Pixel coordinate grounding data:
==================================================

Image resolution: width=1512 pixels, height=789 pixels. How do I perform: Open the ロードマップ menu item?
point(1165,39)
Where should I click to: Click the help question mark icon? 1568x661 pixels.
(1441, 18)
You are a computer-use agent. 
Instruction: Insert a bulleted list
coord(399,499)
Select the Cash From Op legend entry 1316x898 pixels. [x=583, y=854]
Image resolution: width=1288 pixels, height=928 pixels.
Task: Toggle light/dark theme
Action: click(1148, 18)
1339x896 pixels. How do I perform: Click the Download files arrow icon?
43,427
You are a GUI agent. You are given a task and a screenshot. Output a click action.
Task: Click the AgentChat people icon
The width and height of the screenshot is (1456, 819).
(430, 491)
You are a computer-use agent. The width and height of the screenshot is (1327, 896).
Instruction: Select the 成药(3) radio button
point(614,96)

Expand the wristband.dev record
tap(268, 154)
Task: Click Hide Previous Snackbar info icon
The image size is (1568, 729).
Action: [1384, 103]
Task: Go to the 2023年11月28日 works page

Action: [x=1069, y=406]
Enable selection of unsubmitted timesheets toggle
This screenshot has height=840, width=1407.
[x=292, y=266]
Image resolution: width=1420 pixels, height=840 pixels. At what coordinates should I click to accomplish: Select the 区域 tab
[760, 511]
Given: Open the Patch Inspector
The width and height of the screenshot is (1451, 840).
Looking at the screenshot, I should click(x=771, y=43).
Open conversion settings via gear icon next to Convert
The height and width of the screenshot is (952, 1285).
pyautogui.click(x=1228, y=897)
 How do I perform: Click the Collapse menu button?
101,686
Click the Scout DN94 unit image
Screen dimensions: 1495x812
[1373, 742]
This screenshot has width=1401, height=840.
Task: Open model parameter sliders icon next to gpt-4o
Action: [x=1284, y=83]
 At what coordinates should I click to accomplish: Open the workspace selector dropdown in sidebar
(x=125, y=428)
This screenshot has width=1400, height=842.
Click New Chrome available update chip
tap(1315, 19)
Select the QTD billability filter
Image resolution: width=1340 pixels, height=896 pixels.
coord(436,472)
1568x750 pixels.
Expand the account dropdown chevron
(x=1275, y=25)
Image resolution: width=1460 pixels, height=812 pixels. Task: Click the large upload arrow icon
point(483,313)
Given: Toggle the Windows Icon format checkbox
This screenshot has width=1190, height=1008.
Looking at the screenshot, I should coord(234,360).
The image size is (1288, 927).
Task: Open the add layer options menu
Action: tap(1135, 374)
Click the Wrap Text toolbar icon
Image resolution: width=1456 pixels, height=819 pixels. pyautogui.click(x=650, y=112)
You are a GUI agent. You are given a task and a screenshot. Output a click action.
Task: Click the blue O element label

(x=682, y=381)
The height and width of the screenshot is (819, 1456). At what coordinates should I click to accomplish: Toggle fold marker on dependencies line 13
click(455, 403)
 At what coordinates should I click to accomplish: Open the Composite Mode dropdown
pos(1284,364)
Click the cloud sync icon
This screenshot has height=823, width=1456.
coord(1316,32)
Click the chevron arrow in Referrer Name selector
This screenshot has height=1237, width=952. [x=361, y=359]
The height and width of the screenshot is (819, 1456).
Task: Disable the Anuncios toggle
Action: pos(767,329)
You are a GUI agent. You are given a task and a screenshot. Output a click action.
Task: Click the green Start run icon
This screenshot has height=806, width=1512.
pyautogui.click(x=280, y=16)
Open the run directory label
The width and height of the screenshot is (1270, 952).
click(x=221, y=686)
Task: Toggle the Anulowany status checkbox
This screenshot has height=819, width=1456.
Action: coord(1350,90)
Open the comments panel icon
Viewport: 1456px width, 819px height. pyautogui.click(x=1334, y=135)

==================================================

* [INSTRUCTIONS TO FOLLOW]: Set down the data once more, word for word.

* [FINAL ANSWER]:
Image resolution: width=1512 pixels, height=789 pixels. How do I perform: Open the ロードマップ menu item?
point(1165,39)
Where should I click to: Click the help question mark icon? 1568x661 pixels.
(1441, 18)
You are a computer-use agent. 
Instruction: Insert a bulleted list
coord(399,499)
Select the Cash From Op legend entry 1316x898 pixels. [x=583, y=854]
Image resolution: width=1288 pixels, height=928 pixels.
Task: Toggle light/dark theme
Action: click(1148, 18)
1339x896 pixels. How do I perform: Click the Download files arrow icon?
43,427
You are a GUI agent. You are given a task and a screenshot. Output a click action.
Task: Click the AgentChat people icon
The width and height of the screenshot is (1456, 819).
(430, 491)
You are a computer-use agent. The width and height of the screenshot is (1327, 896).
Instruction: Select the 成药(3) radio button
point(614,96)

Expand the wristband.dev record
tap(268, 154)
Task: Click Hide Previous Snackbar info icon
The image size is (1568, 729).
Action: [1384, 103]
Task: Go to the 2023年11月28日 works page

Action: [x=1069, y=406]
Enable selection of unsubmitted timesheets toggle
This screenshot has height=840, width=1407.
[x=292, y=266]
Image resolution: width=1420 pixels, height=840 pixels. At what coordinates should I click to accomplish: Select the 区域 tab
[760, 511]
Given: Open the Patch Inspector
The width and height of the screenshot is (1451, 840).
Looking at the screenshot, I should click(x=771, y=43).
Open conversion settings via gear icon next to Convert
The height and width of the screenshot is (952, 1285).
pyautogui.click(x=1228, y=897)
 How do I perform: Click the Collapse menu button?
101,686
Click the Scout DN94 unit image
Screen dimensions: 1495x812
[1373, 742]
This screenshot has width=1401, height=840.
Task: Open model parameter sliders icon next to gpt-4o
Action: [x=1284, y=83]
 At what coordinates should I click to accomplish: Open the workspace selector dropdown in sidebar
(x=125, y=428)
This screenshot has width=1400, height=842.
Click New Chrome available update chip
tap(1315, 19)
Select the QTD billability filter
Image resolution: width=1340 pixels, height=896 pixels.
coord(436,472)
1568x750 pixels.
Expand the account dropdown chevron
(x=1275, y=25)
Image resolution: width=1460 pixels, height=812 pixels. Task: Click the large upload arrow icon
point(483,313)
Given: Toggle the Windows Icon format checkbox
This screenshot has width=1190, height=1008.
Looking at the screenshot, I should coord(234,360).
The image size is (1288, 927).
Task: Open the add layer options menu
Action: tap(1135, 374)
Click the Wrap Text toolbar icon
Image resolution: width=1456 pixels, height=819 pixels. pyautogui.click(x=650, y=112)
You are a GUI agent. You are given a task and a screenshot. Output a click action.
Task: Click the blue O element label

(x=682, y=381)
The height and width of the screenshot is (819, 1456). At what coordinates should I click to accomplish: Toggle fold marker on dependencies line 13
click(455, 403)
 At what coordinates should I click to accomplish: Open the Composite Mode dropdown
pos(1284,364)
Click the cloud sync icon
This screenshot has height=823, width=1456.
coord(1316,32)
Click the chevron arrow in Referrer Name selector
This screenshot has height=1237, width=952. [x=361, y=359]
The height and width of the screenshot is (819, 1456).
Task: Disable the Anuncios toggle
Action: pos(767,329)
You are a GUI agent. You are given a task and a screenshot. Output a click action.
Task: Click the green Start run icon
This screenshot has height=806, width=1512.
pyautogui.click(x=280, y=16)
Open the run directory label
The width and height of the screenshot is (1270, 952).
click(x=221, y=686)
Task: Toggle the Anulowany status checkbox
This screenshot has height=819, width=1456.
Action: coord(1350,90)
Open the comments panel icon
Viewport: 1456px width, 819px height. pyautogui.click(x=1334, y=135)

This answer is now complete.